EVERETT — New state and local cleanup plans aim to prepare the empty Kimberly-Clark mill site for redevelopment.
One proposal would remove crushed materials left behind after the waterfront mill’s 2012 closure and subsequent demolition. The debris has been a point of contention for years with the city of Everett. Kimberly-Clark would coordinate that work with the Snohomish Health District.
The Department of Ecology has outlined separate steps under state environmental rules. They include removing patches of contaminated soil below the debris. The state also wants Kimberly-Clark to plug more than 20 old pipes that have been sending groundwater offshore.
“We’re hopeful that it could be completed this year,” said Andy Kallus, the site manager for the Department of Ecology.
The city and the Department of Ecology on Wednesday issued an environmental decision known as a mitigated determination of non-significance. That began a public comment period set to run through April 11, after which the cleanup proposals can be finalized.
The Port of Everett and at least one private company are interested in buying the prime-but-polluted shoreside real estate, both with promises of bringing industry and jobs back to the area.
A pulp and paper mill had been operating at the site off West Marine View Drive since 1931. When it closed for good, more than 700 workers lost jobs.

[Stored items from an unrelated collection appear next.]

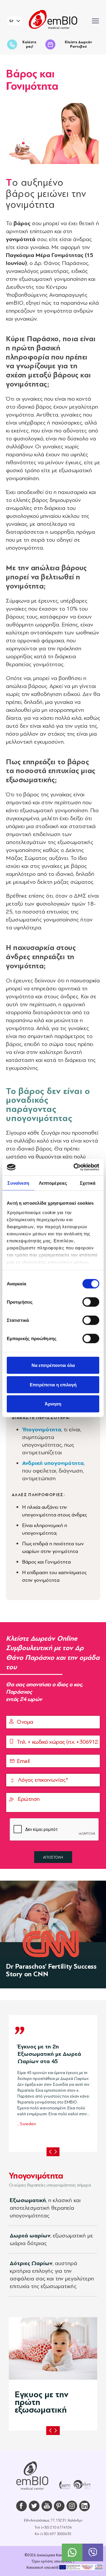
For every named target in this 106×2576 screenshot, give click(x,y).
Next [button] (55, 2151)
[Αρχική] (32, 2475)
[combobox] (15, 20)
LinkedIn (84, 2506)
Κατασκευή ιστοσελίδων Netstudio (53, 2567)
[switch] (90, 1302)
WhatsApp (72, 2552)
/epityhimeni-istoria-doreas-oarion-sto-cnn (53, 1934)
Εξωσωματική (28, 2200)
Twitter (34, 2506)
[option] (53, 2083)
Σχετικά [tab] (88, 1182)
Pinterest (59, 2506)
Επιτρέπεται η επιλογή (53, 1384)
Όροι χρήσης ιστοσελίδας (52, 2561)
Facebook (21, 2506)
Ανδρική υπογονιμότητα (53, 1463)
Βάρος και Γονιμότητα (46, 1562)
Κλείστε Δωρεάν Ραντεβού (78, 44)
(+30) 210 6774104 (56, 2527)
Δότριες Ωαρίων (31, 2263)
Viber (92, 2552)
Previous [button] (50, 2151)
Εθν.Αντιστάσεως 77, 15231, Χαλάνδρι (53, 2520)
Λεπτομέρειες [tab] (53, 1182)
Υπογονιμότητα (41, 1429)
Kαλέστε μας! (29, 44)
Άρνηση (53, 1403)
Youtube (47, 2506)
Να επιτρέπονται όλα (53, 1365)
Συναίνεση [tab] (18, 1182)
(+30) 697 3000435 (55, 2534)
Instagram (72, 2506)
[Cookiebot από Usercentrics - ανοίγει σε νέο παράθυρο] (74, 1167)
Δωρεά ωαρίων (30, 2235)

The overall property spans about 66 acres. The crushed debris is thought to cover almost half of that area. It includes concrete, brick and other kinds of demolition waste.
In 2013, the state oversaw an interim cleanup that required the removal of 39,000 tons of contaminated soil and more than 6,000 gallons of petroleum-contaminated water. After that was complete, the state identified the lingering contaminants that are supposed to be removed in the upcoming work. They include metal, petroleum products and chemical compounds known as PCBs.

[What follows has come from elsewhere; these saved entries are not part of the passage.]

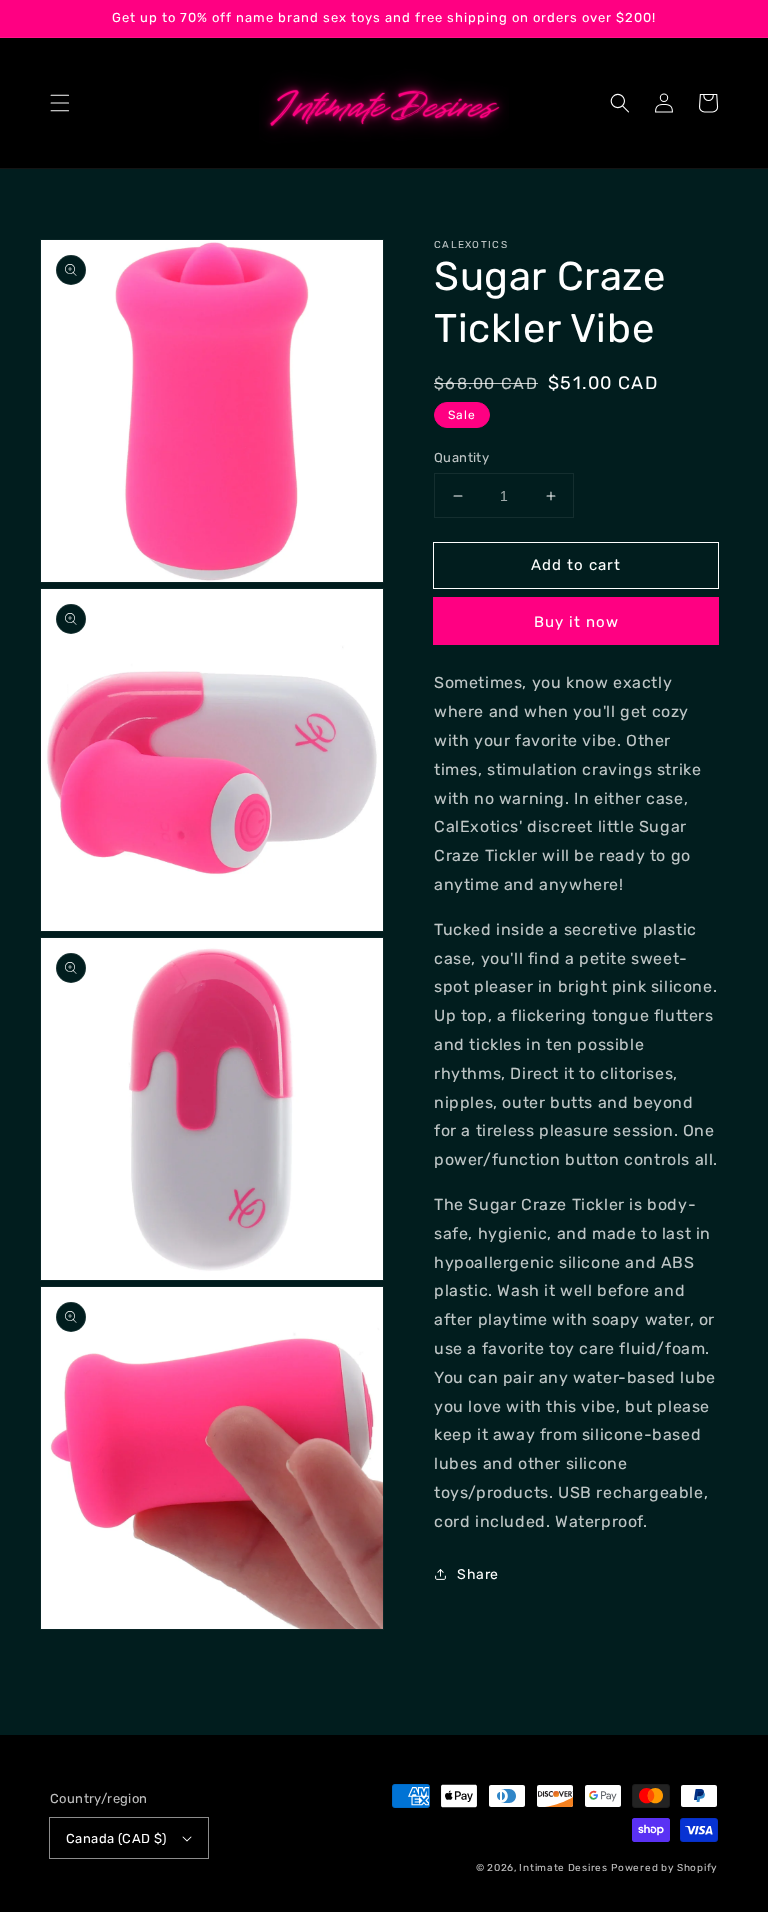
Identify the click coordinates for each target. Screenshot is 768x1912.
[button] (60, 103)
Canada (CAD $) (116, 1838)
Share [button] (478, 1574)
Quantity (461, 457)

Among the pipes to be plugged is one of the city’s combined sewer overflows. Meghan Pembroke, an executive director for Everett, said that city crews would temporarily relocate the pipe at an expected cost of about $50,000.
Kimberly-Clark is determined to get going soon.
The goal is to begin site work in the weeks after the public comment period closes and permits are issued, said Terry Balluck, a spokesperson for the Dallas-based corporation, in an email. “Our long-standing focus remains on helping the next generation of jobs to return to the site.”
After addressing pollution at the old mill property, another cleanup process looms in the adjacent East Waterway. Kimberly-Clark is one of several parties that will be responsible for making that happen, along with the port, the U.S. Navy and the state Department of Natural Resources. The mill cleanup is taking place first to minimize ongoing sources of pollution into the water, according to the Department of Ecology.
More information on the proposed cleanup at the former Kimberly-Clark waterfront mill is available at https://fortress.wa.gov/ecy/gsp/Sitepage.aspx?csid=2569.
Relevant documents are available online, as well as in person at the Everett Public Library, 2702 Hoyt Ave., or by appointment at the Department of Ecology’s office in Lacey.
A hearing about the proposed cleanup is scheduled for 9 a.m. May 16 in Everett’s hearing room at 2930 Wetmore Ave., eighth floor.